- **PROBLEM TO SOLVE**
Whenever a line below holds the word "Sort", count it once; report the total and nothing else.

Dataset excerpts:

==========

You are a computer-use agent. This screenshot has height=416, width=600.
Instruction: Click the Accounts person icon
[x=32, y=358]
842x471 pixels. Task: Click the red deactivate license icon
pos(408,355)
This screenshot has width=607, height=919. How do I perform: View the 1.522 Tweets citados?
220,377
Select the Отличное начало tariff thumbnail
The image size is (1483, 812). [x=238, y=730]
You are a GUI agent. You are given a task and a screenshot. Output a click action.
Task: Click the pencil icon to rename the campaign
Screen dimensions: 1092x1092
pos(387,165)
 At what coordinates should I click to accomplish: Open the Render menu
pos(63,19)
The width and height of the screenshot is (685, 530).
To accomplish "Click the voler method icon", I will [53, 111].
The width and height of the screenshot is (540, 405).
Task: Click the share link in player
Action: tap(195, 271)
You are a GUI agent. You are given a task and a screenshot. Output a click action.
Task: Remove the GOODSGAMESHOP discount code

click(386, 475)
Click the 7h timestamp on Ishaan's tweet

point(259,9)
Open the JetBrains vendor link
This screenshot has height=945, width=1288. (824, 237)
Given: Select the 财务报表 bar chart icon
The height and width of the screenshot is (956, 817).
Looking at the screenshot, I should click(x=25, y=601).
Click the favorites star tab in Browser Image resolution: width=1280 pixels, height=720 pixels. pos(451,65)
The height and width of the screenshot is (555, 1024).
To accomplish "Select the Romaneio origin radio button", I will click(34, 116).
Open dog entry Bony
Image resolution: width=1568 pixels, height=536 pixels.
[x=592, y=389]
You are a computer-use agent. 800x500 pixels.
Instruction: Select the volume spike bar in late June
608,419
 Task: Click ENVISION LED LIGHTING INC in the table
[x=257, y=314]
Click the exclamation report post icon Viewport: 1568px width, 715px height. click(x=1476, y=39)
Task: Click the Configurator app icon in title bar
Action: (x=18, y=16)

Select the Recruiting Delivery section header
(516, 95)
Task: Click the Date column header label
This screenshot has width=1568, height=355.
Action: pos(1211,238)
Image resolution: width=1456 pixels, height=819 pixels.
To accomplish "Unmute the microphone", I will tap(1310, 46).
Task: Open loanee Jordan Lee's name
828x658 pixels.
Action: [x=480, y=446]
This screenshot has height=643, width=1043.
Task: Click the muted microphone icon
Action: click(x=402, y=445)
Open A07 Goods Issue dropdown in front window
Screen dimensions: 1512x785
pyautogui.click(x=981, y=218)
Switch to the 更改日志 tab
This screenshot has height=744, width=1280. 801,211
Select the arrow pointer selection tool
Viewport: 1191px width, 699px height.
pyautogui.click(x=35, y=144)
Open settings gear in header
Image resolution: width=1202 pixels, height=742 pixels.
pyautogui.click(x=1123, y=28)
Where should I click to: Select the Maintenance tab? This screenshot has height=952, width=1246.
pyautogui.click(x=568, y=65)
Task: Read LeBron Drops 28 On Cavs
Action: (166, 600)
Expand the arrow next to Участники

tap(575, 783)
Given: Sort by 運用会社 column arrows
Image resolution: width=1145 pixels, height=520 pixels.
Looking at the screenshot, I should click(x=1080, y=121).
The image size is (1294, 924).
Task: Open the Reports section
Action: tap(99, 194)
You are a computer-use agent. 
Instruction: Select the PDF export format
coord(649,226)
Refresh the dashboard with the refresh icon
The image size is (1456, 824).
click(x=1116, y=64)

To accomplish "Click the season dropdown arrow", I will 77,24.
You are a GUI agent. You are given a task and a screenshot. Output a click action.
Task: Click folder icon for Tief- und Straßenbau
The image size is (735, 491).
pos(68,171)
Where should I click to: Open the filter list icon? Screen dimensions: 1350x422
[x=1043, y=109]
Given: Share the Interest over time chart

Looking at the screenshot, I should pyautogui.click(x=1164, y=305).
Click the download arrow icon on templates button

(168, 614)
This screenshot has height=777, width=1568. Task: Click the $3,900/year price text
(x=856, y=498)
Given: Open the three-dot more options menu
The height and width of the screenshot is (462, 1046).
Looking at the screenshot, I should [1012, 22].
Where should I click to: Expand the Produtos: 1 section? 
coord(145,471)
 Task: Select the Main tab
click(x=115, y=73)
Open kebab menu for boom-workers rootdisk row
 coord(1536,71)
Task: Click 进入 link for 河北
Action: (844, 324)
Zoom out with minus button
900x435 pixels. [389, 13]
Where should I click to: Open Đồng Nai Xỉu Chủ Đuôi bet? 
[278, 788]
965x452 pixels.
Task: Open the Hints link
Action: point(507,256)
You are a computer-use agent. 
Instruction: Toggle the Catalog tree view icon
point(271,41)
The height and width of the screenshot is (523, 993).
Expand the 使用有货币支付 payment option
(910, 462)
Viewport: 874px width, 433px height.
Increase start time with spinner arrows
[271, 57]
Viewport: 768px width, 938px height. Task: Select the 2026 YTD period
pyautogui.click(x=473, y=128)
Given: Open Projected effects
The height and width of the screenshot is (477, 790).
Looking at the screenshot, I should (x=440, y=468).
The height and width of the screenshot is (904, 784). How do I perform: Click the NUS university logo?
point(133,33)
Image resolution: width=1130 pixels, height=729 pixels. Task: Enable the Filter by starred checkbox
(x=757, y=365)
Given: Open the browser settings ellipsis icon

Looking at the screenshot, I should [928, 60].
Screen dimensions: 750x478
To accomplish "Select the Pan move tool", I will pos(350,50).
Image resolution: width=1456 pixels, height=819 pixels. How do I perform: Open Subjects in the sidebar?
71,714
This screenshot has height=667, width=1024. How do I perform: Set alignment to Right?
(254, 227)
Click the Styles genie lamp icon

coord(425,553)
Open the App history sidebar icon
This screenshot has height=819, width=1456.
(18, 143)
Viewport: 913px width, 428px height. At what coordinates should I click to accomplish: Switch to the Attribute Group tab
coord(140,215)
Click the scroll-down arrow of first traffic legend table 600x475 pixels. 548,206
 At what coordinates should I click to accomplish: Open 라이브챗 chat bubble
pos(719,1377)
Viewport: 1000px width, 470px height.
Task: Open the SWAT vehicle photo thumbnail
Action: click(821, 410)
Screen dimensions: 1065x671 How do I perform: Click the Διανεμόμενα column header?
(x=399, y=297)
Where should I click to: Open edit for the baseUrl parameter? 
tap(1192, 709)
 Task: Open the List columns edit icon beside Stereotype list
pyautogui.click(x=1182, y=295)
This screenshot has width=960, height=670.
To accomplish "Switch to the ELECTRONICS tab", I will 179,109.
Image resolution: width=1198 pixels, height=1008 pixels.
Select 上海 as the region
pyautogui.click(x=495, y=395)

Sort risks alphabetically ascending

==========

- **RESULT OF THE EXERCISE**
2